What is needed:
Each line of the data should be duplicated precisely.
(Records for this exercise)
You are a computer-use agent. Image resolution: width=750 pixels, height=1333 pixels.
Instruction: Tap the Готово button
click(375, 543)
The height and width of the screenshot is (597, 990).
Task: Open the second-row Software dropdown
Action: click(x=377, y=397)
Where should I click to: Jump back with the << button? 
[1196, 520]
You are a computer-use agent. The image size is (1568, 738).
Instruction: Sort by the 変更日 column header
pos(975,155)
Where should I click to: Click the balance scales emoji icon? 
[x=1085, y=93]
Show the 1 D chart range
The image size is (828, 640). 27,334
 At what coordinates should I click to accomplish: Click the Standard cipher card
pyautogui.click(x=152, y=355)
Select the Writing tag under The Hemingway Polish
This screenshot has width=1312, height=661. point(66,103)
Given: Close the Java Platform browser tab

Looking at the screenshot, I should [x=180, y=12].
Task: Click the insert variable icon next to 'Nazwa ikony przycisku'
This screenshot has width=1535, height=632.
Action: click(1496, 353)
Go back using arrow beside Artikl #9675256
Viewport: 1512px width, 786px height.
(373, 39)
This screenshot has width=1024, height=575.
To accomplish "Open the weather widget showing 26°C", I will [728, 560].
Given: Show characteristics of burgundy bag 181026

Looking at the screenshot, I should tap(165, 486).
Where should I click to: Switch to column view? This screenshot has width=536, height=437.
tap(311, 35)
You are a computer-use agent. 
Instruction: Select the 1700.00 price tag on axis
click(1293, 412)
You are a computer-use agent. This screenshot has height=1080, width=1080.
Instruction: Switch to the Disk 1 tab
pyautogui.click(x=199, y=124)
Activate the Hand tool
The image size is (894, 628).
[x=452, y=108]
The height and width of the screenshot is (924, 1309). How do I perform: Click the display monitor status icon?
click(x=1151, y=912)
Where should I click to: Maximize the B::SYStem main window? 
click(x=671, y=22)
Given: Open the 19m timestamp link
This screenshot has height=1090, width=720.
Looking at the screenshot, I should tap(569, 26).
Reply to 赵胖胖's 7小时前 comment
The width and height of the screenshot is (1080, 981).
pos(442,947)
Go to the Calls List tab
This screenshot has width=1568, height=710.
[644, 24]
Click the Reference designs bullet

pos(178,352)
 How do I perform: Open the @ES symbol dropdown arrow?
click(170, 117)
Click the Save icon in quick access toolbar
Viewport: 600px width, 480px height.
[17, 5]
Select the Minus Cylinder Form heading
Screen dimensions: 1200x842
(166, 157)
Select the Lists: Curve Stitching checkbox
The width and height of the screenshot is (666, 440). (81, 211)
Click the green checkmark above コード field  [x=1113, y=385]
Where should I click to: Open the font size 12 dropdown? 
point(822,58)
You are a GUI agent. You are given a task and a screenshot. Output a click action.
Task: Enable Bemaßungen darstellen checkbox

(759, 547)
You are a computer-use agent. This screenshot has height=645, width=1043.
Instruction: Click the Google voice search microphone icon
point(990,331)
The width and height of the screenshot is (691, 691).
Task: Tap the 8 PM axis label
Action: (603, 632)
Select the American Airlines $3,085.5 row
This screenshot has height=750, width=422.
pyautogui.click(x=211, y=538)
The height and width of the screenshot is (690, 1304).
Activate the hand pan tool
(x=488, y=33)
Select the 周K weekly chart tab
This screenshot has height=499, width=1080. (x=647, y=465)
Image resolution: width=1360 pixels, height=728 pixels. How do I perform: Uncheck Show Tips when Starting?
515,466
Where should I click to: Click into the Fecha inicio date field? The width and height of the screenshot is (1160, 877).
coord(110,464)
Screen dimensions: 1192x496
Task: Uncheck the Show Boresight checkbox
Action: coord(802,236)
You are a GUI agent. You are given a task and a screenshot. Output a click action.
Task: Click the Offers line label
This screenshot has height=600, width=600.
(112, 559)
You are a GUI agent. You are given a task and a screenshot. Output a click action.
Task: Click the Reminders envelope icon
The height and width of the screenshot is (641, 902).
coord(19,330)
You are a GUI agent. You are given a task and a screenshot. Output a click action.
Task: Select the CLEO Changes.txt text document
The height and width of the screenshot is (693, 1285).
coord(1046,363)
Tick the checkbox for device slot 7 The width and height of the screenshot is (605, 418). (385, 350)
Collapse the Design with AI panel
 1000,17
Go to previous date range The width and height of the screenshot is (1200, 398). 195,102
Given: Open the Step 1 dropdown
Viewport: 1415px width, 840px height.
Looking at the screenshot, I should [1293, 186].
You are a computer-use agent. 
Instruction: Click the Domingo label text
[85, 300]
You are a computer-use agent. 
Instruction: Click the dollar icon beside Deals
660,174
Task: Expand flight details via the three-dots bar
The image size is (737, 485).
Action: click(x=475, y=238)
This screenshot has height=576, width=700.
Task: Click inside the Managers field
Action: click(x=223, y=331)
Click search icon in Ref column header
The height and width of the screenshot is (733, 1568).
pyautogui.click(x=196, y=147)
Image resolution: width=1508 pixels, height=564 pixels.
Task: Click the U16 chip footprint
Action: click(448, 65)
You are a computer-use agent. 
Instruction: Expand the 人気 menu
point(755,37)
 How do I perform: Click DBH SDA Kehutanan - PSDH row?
(End Records for this exercise)
Completed exercise:
You are a computer-use agent. Image resolution: width=750 pixels, height=1333 pixels.
Instruction: Tap the Готово button
click(375, 543)
The height and width of the screenshot is (597, 990).
Task: Open the second-row Software dropdown
Action: click(x=377, y=397)
Where should I click to: Jump back with the << button? 
[1196, 520]
You are a computer-use agent. The image size is (1568, 738).
Instruction: Sort by the 変更日 column header
pos(975,155)
Where should I click to: Click the balance scales emoji icon? 
[x=1085, y=93]
Show the 1 D chart range
The image size is (828, 640). 27,334
 At what coordinates should I click to accomplish: Click the Standard cipher card
pyautogui.click(x=152, y=355)
Select the Writing tag under The Hemingway Polish
This screenshot has width=1312, height=661. point(66,103)
Given: Close the Java Platform browser tab

Looking at the screenshot, I should [x=180, y=12].
Task: Click the insert variable icon next to 'Nazwa ikony przycisku'
This screenshot has width=1535, height=632.
Action: click(1496, 353)
Go back using arrow beside Artikl #9675256
Viewport: 1512px width, 786px height.
(373, 39)
This screenshot has width=1024, height=575.
To accomplish "Open the weather widget showing 26°C", I will [728, 560].
Given: Show characteristics of burgundy bag 181026

Looking at the screenshot, I should tap(165, 486).
Where should I click to: Switch to column view? This screenshot has width=536, height=437.
tap(311, 35)
You are a computer-use agent. 
Instruction: Select the 1700.00 price tag on axis
click(1293, 412)
You are a computer-use agent. This screenshot has height=1080, width=1080.
Instruction: Switch to the Disk 1 tab
pyautogui.click(x=199, y=124)
Activate the Hand tool
The image size is (894, 628).
[x=452, y=108]
The height and width of the screenshot is (924, 1309). How do I perform: Click the display monitor status icon?
click(x=1151, y=912)
Where should I click to: Maximize the B::SYStem main window? 
click(x=671, y=22)
Given: Open the 19m timestamp link
This screenshot has height=1090, width=720.
Looking at the screenshot, I should tap(569, 26).
Reply to 赵胖胖's 7小时前 comment
The width and height of the screenshot is (1080, 981).
pos(442,947)
Go to the Calls List tab
This screenshot has width=1568, height=710.
[644, 24]
Click the Reference designs bullet

pos(178,352)
 How do I perform: Open the @ES symbol dropdown arrow?
click(170, 117)
Click the Save icon in quick access toolbar
Viewport: 600px width, 480px height.
[17, 5]
Select the Minus Cylinder Form heading
Screen dimensions: 1200x842
(166, 157)
Select the Lists: Curve Stitching checkbox
The width and height of the screenshot is (666, 440). (81, 211)
Click the green checkmark above コード field  [x=1113, y=385]
Where should I click to: Open the font size 12 dropdown? 
point(822,58)
You are a GUI agent. You are given a task and a screenshot. Output a click action.
Task: Enable Bemaßungen darstellen checkbox

(759, 547)
You are a computer-use agent. This screenshot has height=645, width=1043.
Instruction: Click the Google voice search microphone icon
point(990,331)
The width and height of the screenshot is (691, 691).
Task: Tap the 8 PM axis label
Action: (603, 632)
Select the American Airlines $3,085.5 row
This screenshot has height=750, width=422.
pyautogui.click(x=211, y=538)
The height and width of the screenshot is (690, 1304).
Activate the hand pan tool
(x=488, y=33)
Select the 周K weekly chart tab
This screenshot has height=499, width=1080. (x=647, y=465)
Image resolution: width=1360 pixels, height=728 pixels. How do I perform: Uncheck Show Tips when Starting?
515,466
Where should I click to: Click into the Fecha inicio date field? The width and height of the screenshot is (1160, 877).
coord(110,464)
Screen dimensions: 1192x496
Task: Uncheck the Show Boresight checkbox
Action: coord(802,236)
You are a GUI agent. You are given a task and a screenshot. Output a click action.
Task: Click the Offers line label
This screenshot has height=600, width=600.
(112, 559)
You are a GUI agent. You are given a task and a screenshot. Output a click action.
Task: Click the Reminders envelope icon
The height and width of the screenshot is (641, 902).
coord(19,330)
You are a GUI agent. You are given a task and a screenshot. Output a click action.
Task: Select the CLEO Changes.txt text document
The height and width of the screenshot is (693, 1285).
coord(1046,363)
Tick the checkbox for device slot 7 The width and height of the screenshot is (605, 418). (385, 350)
Collapse the Design with AI panel
 1000,17
Go to previous date range The width and height of the screenshot is (1200, 398). 195,102
Given: Open the Step 1 dropdown
Viewport: 1415px width, 840px height.
Looking at the screenshot, I should [1293, 186].
You are a computer-use agent. 
Instruction: Click the Domingo label text
[85, 300]
You are a computer-use agent. 
Instruction: Click the dollar icon beside Deals
660,174
Task: Expand flight details via the three-dots bar
The image size is (737, 485).
Action: click(x=475, y=238)
This screenshot has height=576, width=700.
Task: Click inside the Managers field
Action: click(x=223, y=331)
Click search icon in Ref column header
The height and width of the screenshot is (733, 1568).
pyautogui.click(x=196, y=147)
Image resolution: width=1508 pixels, height=564 pixels.
Task: Click the U16 chip footprint
Action: click(448, 65)
You are a computer-use agent. 
Instruction: Expand the 人気 menu
point(755,37)
 How do I perform: Click DBH SDA Kehutanan - PSDH row?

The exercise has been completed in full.